**Selected text**
☆ ☆ ☆

Every team operates differently, so it’s important to understand the requirements of a project before applying. Most project descriptions on this website include information about the project timeline and structure. If you need additional information, we encourage you to contact the team leader listed for the project. Some general parameters to consider include:
- Project teams are designed to be intellectually diverse – including students and faculty from different disciplines, students at different stages of their academic studies and external partners
- Project teams range in size, typically involving between four and 12 team members including at least two faculty members
- Projects generally last nine to 12 months, but some projects may last up to 16 months
- Some teams start in the summer, others in the fall
- Some projects may be multi-year, with students rolling off and on
- Teams set their own schedule but generally meet at least once a week
- Participants should expect to spend 10 hours per week on their project
- Team members generally work together to set direction and assign roles and responsibilities
- "Do it! One of my favorite experiences so far at Duke."

☆ ☆ ☆

**Stored data**
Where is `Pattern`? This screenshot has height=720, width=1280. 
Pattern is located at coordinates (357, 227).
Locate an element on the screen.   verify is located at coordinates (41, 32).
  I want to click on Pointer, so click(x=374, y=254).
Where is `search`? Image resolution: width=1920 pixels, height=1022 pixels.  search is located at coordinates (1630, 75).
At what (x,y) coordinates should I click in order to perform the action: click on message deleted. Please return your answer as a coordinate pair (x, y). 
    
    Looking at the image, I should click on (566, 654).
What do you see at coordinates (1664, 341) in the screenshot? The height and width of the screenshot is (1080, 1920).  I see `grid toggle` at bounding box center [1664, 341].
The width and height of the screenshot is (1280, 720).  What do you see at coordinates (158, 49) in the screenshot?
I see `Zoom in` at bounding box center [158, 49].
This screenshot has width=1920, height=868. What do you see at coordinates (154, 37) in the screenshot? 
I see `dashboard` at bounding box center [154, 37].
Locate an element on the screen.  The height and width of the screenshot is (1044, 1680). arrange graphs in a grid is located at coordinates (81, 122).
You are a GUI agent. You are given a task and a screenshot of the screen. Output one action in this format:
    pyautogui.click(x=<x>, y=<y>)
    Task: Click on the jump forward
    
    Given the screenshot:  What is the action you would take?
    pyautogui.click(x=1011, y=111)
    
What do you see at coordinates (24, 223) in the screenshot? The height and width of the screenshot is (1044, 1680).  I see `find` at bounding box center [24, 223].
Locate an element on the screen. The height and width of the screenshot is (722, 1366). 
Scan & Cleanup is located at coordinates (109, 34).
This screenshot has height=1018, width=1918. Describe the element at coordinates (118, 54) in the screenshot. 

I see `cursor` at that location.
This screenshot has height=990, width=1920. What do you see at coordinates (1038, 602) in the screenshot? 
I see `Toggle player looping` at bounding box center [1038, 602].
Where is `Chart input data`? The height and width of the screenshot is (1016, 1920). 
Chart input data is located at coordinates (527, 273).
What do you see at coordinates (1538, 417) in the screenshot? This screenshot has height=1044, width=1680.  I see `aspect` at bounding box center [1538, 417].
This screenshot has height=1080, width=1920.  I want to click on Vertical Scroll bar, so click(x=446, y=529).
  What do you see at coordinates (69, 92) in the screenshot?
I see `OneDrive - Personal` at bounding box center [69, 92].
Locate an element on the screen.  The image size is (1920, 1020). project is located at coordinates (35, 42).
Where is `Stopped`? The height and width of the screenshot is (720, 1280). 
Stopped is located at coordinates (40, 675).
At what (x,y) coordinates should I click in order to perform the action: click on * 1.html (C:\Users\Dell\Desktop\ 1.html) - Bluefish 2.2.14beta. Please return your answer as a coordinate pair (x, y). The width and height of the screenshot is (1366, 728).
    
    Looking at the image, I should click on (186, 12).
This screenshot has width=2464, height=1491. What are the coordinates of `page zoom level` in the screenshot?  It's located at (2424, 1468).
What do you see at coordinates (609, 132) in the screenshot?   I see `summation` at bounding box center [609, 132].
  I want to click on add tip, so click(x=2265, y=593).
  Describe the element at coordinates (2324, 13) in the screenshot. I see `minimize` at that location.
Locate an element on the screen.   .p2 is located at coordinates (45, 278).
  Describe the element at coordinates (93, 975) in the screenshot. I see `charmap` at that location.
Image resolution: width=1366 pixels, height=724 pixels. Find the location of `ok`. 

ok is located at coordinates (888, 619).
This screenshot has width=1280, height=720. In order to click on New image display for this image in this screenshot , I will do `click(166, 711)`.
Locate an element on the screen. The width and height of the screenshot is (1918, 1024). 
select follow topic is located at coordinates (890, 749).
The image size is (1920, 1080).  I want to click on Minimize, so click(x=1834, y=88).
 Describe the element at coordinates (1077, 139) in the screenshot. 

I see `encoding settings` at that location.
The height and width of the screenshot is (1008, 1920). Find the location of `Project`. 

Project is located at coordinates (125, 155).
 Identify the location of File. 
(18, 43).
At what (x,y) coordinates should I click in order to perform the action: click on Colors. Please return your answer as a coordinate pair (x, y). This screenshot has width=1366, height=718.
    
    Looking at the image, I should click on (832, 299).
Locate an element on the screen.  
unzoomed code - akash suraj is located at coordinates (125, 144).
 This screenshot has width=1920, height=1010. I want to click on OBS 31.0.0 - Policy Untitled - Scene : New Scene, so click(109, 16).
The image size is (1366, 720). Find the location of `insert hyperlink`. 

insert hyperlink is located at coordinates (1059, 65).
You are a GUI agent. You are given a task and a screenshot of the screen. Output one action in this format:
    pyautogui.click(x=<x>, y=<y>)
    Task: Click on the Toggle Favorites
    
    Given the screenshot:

☆ ☆ ☆

**List of tasks**
A. In the project team guidelines, how many hours a week should participants expect to spend on their project?
B. Summarize the project team guidelines in two sentences.
C. Extend the project team guidelines by writing what might come next after their final line.
The items have nothing to do with what you're asked here.

**Answers by task**
A. Participants should expect to spend 10 hours per week on their project.

B. Teams work differently, so applicants should understand a project's requirements first, using the project description or contacting the listed team leader. Teams are intellectually diverse and have four to 12 members, including at least two faculty members; they usually run nine to 12 months, meet at least weekly, and expect about 10 hours of work per week from participants.

C.
- "Definitely pick a topic you are interested in, but do not build up too rigid expectations of the work you will be doing in contribution to the project."
- "Be open to new ideas and new ways of thinking."
- "Choose a project carefully to ensure you will give it your all and stay interested throughout."
- "Apply to projects that interest you rather than ones that align with your career interests. You never know where your experiences will take you."